Your goal
Look through the data below and extract, unchanged, the lines from the one that contains "NEE [button] (1213, 2564)" to the one that contains "Home (638, 13)", both included.

Data to use
BEGIN

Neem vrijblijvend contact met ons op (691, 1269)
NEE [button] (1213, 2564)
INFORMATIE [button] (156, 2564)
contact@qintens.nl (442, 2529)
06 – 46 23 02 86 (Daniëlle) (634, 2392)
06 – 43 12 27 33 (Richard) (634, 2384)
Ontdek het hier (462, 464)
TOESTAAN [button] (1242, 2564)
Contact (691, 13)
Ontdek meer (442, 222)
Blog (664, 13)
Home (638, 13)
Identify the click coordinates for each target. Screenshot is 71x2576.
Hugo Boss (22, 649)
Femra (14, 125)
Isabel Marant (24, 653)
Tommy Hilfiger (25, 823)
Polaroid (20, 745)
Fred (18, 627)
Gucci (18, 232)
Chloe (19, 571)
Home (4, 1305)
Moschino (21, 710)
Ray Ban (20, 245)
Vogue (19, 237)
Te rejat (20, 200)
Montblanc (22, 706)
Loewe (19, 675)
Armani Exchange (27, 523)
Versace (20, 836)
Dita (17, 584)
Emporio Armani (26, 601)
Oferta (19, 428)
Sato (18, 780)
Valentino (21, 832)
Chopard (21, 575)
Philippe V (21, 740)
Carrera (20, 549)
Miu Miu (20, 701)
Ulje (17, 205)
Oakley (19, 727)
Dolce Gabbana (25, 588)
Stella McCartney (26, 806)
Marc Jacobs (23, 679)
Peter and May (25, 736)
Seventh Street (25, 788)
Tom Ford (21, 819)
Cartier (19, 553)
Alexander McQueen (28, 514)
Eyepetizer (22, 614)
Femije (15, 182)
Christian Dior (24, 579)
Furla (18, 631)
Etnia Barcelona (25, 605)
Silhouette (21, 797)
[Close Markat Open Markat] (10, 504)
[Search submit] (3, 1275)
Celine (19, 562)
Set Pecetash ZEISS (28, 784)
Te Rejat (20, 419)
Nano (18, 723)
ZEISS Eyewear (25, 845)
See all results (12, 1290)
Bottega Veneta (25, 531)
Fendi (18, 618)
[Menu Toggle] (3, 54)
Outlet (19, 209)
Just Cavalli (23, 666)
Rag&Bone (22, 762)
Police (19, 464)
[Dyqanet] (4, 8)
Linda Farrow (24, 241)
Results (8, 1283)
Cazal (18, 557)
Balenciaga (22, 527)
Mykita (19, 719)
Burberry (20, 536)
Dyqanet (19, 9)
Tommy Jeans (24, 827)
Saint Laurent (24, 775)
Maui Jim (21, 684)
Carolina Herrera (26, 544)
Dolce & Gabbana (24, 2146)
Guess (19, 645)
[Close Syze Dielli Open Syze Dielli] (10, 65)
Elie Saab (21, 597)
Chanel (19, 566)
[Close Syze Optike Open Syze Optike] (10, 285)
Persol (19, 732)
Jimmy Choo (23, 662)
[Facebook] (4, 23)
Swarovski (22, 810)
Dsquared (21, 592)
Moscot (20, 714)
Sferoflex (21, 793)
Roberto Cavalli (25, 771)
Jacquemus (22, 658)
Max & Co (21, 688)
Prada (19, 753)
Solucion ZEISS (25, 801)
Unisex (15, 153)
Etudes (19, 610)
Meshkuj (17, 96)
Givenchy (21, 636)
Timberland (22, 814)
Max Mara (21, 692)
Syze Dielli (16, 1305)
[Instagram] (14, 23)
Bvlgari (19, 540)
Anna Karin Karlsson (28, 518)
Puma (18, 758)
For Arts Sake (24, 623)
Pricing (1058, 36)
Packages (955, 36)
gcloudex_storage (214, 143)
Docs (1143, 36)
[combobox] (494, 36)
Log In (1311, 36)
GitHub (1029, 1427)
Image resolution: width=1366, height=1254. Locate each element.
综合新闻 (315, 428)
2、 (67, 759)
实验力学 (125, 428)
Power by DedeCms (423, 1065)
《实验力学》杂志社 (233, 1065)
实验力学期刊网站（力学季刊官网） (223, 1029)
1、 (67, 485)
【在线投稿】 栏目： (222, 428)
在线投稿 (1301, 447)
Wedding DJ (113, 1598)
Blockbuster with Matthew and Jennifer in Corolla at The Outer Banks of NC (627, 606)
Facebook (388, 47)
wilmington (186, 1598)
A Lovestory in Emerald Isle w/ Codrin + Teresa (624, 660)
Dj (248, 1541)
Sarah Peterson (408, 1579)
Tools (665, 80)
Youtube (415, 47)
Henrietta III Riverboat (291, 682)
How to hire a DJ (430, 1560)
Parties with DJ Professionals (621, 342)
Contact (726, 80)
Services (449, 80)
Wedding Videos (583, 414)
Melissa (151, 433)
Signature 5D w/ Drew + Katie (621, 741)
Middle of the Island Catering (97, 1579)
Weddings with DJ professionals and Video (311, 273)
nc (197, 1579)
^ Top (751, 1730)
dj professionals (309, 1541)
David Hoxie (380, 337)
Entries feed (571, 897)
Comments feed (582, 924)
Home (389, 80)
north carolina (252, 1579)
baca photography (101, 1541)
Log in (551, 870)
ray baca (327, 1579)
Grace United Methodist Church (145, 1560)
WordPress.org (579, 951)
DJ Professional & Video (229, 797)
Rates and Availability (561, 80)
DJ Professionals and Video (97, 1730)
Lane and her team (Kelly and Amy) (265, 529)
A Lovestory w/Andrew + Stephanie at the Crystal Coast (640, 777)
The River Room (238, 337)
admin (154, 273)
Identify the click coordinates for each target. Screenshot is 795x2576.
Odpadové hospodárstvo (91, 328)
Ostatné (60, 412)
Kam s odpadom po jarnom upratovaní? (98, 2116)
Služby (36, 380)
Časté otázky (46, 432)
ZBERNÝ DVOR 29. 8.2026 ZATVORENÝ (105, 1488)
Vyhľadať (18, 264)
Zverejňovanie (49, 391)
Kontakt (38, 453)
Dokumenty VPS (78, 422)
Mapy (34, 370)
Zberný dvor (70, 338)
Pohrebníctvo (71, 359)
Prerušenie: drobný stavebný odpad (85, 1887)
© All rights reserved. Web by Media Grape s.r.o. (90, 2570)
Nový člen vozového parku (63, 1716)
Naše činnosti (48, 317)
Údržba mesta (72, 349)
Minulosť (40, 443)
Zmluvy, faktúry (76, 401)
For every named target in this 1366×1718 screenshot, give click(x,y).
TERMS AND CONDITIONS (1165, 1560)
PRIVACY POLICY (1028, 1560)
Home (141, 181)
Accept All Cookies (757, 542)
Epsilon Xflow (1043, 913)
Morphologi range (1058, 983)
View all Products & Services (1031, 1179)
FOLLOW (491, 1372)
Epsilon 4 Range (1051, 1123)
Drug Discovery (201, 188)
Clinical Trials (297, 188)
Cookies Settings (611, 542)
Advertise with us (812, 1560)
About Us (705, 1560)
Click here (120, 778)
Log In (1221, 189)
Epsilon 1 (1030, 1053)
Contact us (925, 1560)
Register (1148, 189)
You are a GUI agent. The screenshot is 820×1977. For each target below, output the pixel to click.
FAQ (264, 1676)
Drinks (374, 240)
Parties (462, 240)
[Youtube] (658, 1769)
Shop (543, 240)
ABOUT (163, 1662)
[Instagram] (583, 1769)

END

Reply to the exercise
NEE [button] (1213, 2564)
INFORMATIE [button] (156, 2564)
contact@qintens.nl (442, 2529)
06 – 46 23 02 86 (Daniëlle) (634, 2392)
06 – 43 12 27 33 (Richard) (634, 2384)
Ontdek het hier (462, 464)
TOESTAAN [button] (1242, 2564)
Contact (691, 13)
Ontdek meer (442, 222)
Blog (664, 13)
Home (638, 13)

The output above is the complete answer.